[Stored items]
========================
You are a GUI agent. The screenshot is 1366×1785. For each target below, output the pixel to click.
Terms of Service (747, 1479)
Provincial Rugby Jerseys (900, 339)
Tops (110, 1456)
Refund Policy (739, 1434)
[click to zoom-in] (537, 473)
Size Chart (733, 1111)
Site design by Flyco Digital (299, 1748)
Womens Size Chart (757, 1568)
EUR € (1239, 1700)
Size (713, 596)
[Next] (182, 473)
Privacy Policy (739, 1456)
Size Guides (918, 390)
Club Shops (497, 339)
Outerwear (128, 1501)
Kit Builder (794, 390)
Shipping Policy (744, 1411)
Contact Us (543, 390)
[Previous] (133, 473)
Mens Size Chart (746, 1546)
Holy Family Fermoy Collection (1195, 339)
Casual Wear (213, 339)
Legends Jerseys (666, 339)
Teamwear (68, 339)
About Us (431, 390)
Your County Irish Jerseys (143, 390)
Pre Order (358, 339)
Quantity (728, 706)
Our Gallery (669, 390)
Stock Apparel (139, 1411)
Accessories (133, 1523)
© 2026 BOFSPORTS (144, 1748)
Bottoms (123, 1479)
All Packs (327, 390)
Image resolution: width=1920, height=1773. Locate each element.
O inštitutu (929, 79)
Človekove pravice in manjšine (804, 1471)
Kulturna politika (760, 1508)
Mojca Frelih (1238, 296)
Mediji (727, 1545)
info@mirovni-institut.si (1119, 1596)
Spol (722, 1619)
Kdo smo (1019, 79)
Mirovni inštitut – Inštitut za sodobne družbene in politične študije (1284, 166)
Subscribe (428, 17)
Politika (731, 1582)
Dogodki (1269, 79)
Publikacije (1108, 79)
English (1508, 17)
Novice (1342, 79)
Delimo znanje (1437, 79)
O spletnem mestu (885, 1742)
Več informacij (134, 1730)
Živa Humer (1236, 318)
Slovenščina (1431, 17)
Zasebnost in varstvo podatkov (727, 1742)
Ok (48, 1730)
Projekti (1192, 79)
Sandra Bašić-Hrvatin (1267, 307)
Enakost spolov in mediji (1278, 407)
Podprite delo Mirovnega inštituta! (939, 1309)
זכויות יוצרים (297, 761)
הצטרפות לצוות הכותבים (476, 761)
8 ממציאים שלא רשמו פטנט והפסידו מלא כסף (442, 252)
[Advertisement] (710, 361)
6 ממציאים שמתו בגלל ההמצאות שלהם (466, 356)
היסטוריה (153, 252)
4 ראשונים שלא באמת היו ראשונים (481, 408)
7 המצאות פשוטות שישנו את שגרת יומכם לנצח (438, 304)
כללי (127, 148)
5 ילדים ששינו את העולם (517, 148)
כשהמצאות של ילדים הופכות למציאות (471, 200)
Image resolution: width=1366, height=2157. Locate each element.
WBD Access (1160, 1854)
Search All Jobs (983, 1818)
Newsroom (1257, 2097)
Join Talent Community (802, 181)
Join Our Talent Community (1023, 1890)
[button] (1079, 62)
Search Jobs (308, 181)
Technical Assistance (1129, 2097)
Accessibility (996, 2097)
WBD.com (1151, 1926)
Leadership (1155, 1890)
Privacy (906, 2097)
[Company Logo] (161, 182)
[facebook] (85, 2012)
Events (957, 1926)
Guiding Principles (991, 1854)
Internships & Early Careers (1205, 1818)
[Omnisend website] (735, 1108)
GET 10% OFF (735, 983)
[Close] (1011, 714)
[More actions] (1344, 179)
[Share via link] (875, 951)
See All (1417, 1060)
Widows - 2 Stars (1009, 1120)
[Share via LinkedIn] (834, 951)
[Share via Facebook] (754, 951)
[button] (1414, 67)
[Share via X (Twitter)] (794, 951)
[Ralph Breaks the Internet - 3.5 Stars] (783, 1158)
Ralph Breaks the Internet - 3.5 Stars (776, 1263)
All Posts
========================
Task prompt:
With the records above in view, retype each one exactly.

Exercise solution:
You are a GUI agent. The screenshot is 1366×1785. For each target below, output the pixel to click.
Terms of Service (747, 1479)
Provincial Rugby Jerseys (900, 339)
Tops (110, 1456)
Refund Policy (739, 1434)
[click to zoom-in] (537, 473)
Size Chart (733, 1111)
Site design by Flyco Digital (299, 1748)
Womens Size Chart (757, 1568)
EUR € (1239, 1700)
Size (713, 596)
[Next] (182, 473)
Privacy Policy (739, 1456)
Size Guides (918, 390)
Club Shops (497, 339)
Outerwear (128, 1501)
Kit Builder (794, 390)
Shipping Policy (744, 1411)
Contact Us (543, 390)
[Previous] (133, 473)
Mens Size Chart (746, 1546)
Holy Family Fermoy Collection (1195, 339)
Casual Wear (213, 339)
Legends Jerseys (666, 339)
Teamwear (68, 339)
About Us (431, 390)
Your County Irish Jerseys (143, 390)
Pre Order (358, 339)
Quantity (728, 706)
Our Gallery (669, 390)
Stock Apparel (139, 1411)
Accessories (133, 1523)
© 2026 BOFSPORTS (144, 1748)
Bottoms (123, 1479)
All Packs (327, 390)
Image resolution: width=1920, height=1773. Locate each element.
O inštitutu (929, 79)
Človekove pravice in manjšine (804, 1471)
Kulturna politika (760, 1508)
Mojca Frelih (1238, 296)
Mediji (727, 1545)
info@mirovni-institut.si (1119, 1596)
Spol (722, 1619)
Kdo smo (1019, 79)
Mirovni inštitut – Inštitut za sodobne družbene in politične študije (1284, 166)
Subscribe (428, 17)
Politika (731, 1582)
Dogodki (1269, 79)
Publikacije (1108, 79)
English (1508, 17)
Novice (1342, 79)
Delimo znanje (1437, 79)
O spletnem mestu (885, 1742)
Več informacij (134, 1730)
Živa Humer (1236, 318)
Slovenščina (1431, 17)
Zasebnost in varstvo podatkov (727, 1742)
Ok (48, 1730)
Projekti (1192, 79)
Sandra Bašić-Hrvatin (1267, 307)
Enakost spolov in mediji (1278, 407)
Podprite delo Mirovnega inštituta! (939, 1309)
זכויות יוצרים (297, 761)
הצטרפות לצוות הכותבים (476, 761)
8 ממציאים שלא רשמו פטנט והפסידו מלא כסף (442, 252)
[Advertisement] (710, 361)
6 ממציאים שמתו בגלל ההמצאות שלהם (466, 356)
היסטוריה (153, 252)
4 ראשונים שלא באמת היו ראשונים (481, 408)
7 המצאות פשוטות שישנו את שגרת יומכם לנצח (438, 304)
כללי (127, 148)
5 ילדים ששינו את העולם (517, 148)
כשהמצאות של ילדים הופכות למציאות (471, 200)
Image resolution: width=1366, height=2157. Locate each element.
WBD Access (1160, 1854)
Search All Jobs (983, 1818)
Newsroom (1257, 2097)
Join Talent Community (802, 181)
Join Our Talent Community (1023, 1890)
[button] (1079, 62)
Search Jobs (308, 181)
Technical Assistance (1129, 2097)
Accessibility (996, 2097)
WBD.com (1151, 1926)
Leadership (1155, 1890)
Privacy (906, 2097)
[Company Logo] (161, 182)
[facebook] (85, 2012)
Events (957, 1926)
Guiding Principles (991, 1854)
Internships & Early Careers (1205, 1818)
[Omnisend website] (735, 1108)
GET 10% OFF (735, 983)
[Close] (1011, 714)
[More actions] (1344, 179)
[Share via link] (875, 951)
See All (1417, 1060)
Widows - 2 Stars (1009, 1120)
[Share via LinkedIn] (834, 951)
[Share via Facebook] (754, 951)
[button] (1414, 67)
[Share via X (Twitter)] (794, 951)
[Ralph Breaks the Internet - 3.5 Stars] (783, 1158)
Ralph Breaks the Internet - 3.5 Stars (776, 1263)
All Posts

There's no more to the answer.